Пузырь AI: почему шампанское на Сен-Барте может скоро закончиться
Индустрия искусственного интеллекта входит в фазу, которую историки технологий называют «точкой перегиба». Пока венчурные капиталисты заливают OpenAI и Anthropi
AI-processed from Habr AI; edited by Hamidun News
Every time Silicon Valley starts talking about a new era where the old laws of economics no longer apply, somewhere in the shadows an experienced investor begins checking the reliability of his parachute. Right now we're observing a classic picture: while OpenAI spends billions training new models and startup unicorns multiply like mushrooms after rain, skeptics begin asking uncomfortable questions about profitability. The irony is that the history of technological manias is cyclical.
If you look at the British "canal mania" of the 1790s, you see the same symptoms we see today. Back then people believed a network of waterways would connect the world and create endless wealth. The canals were built, but most investors went bankrupt, while the cream was skimmed by those who came to the ruins of their ambitions.
Today's artificial intelligence industry is heterogeneous, and it's critically important to understand this. We can conditionally divide it into four layers. The first is "shovel sellers" or chip manufacturers like Nvidia. They've already made their billions and feel great. The second layer is cloud giants that rent out computing power. The third is creators of foundational models, such as OpenAI or Google. And the fourth is applied startups that build their products on top of others' APIs. The problem is that most of the money right now is burning at the third and fourth levels, where infrastructure costs often exceed revenue from users.
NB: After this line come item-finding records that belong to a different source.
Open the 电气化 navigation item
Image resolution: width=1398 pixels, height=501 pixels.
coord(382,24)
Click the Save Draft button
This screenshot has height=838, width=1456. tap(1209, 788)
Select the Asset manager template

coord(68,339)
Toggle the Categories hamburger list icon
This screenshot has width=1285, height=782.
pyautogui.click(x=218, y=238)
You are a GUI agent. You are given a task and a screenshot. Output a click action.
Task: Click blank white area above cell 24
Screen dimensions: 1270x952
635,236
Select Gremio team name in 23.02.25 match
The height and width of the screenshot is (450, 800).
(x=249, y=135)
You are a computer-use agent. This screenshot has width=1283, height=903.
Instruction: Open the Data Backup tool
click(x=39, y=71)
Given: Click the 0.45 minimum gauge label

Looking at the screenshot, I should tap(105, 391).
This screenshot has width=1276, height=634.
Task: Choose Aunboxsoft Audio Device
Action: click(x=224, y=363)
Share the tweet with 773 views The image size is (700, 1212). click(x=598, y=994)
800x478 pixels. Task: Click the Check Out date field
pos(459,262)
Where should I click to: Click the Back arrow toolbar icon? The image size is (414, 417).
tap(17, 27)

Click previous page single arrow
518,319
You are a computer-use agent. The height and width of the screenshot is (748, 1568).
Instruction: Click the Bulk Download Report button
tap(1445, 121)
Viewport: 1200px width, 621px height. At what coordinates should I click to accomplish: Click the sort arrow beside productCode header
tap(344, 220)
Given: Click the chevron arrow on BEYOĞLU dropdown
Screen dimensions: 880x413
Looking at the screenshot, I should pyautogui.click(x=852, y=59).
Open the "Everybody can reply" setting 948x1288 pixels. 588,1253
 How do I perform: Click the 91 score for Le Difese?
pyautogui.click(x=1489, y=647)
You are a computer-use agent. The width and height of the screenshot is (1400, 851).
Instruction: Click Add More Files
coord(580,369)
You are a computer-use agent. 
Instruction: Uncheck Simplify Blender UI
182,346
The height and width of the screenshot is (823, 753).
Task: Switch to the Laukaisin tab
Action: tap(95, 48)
This is a classic growth trap, where each new customer brings not profit but additional losses.
The situation is complicated by the existence of two parallel realities in the world of AI. The first reality is the corporate sector, where algorithms quietly and efficiently optimize logistics, find errors in code, and automate boring accounting. Here economics works, and companies are willing to pay for real efficiency. The second reality is "magical" consumer AI. These are chatbots that compose poetry and video generators requiring colossal computing power. This is where the biggest bubble is being inflated. Users are accustomed to free or very cheap tools, while the cost of one complex query remains high. If venture capital dries up before these models become orders of magnitude more efficient, we're in for a loud crash.
Investors in this race can also be divided into several camps. There are "true believers" convinced of the imminent arrival of AGI and willing to subsidize any losses for a bright future. There are those driven by pure fear of missing out—they jump into any round where the name contains the letters A and I.
And there are pragmatists who understand: when OpenAI or another major player faces a liquidity crisis, the market will begin a great fire sale of assets. It is at this moment that capital will be redistributed from dreamers to those who know how to count money. The bankruptcy of a major player won't kill the technology, but it will forever change the rules of the game, forcing the industry to mature.
What does this mean for us? Most likely we'll see a series of acquisitions and market consolidation. Small "wrappers" over GPT-4 will disappear because they have no foundation of their own. Those will survive who are embedded in real business processes, not just entertaining the public. Technological optimism is wonderful, but it doesn't replace positive cash flow. When the champagne in Saint-Barthélemy runs out and investors demand profit reports, we'll find out who was actually building the future and who was just blowing a beautiful bubble. The history of the dot-com crash taught us that Amazon and Google were born precisely from the ruins of a burst bubble. It will be the same with artificial intelligence.
Bottom line: Should we expect a crash tomorrow? Unlikely. But the era of "free money" for AI startups without a business model is officially coming to an end. Who will be the new Amazon in the world of neural networks?